- Opening Delimiter -
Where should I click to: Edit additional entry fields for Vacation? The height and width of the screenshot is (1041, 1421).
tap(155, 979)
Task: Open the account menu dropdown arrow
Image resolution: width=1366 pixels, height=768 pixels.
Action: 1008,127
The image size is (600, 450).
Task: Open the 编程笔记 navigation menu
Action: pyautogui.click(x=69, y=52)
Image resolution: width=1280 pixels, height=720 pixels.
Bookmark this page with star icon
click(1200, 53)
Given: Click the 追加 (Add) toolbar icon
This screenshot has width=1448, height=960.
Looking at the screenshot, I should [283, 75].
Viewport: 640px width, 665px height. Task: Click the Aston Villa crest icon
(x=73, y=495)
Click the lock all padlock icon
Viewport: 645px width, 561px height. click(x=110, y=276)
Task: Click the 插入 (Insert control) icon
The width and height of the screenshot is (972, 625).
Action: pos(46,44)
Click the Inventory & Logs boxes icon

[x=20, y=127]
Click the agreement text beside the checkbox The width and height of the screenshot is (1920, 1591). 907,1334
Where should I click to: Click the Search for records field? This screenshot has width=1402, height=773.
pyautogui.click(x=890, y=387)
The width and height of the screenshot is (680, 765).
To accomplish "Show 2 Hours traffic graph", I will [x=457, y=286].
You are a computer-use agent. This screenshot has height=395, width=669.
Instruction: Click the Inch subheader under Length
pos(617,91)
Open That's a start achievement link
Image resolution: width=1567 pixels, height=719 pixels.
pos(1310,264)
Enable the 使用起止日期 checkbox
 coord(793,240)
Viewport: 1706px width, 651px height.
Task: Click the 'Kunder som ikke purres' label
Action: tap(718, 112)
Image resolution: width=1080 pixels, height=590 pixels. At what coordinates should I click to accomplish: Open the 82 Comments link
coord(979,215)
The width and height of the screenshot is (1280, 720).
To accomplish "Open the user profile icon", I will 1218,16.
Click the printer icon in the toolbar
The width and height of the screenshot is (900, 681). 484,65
- Closing Delimiter -
What this task involves
The string "will" may appear on lines of the data above; give the number of those lines and nothing more.

Your solution
2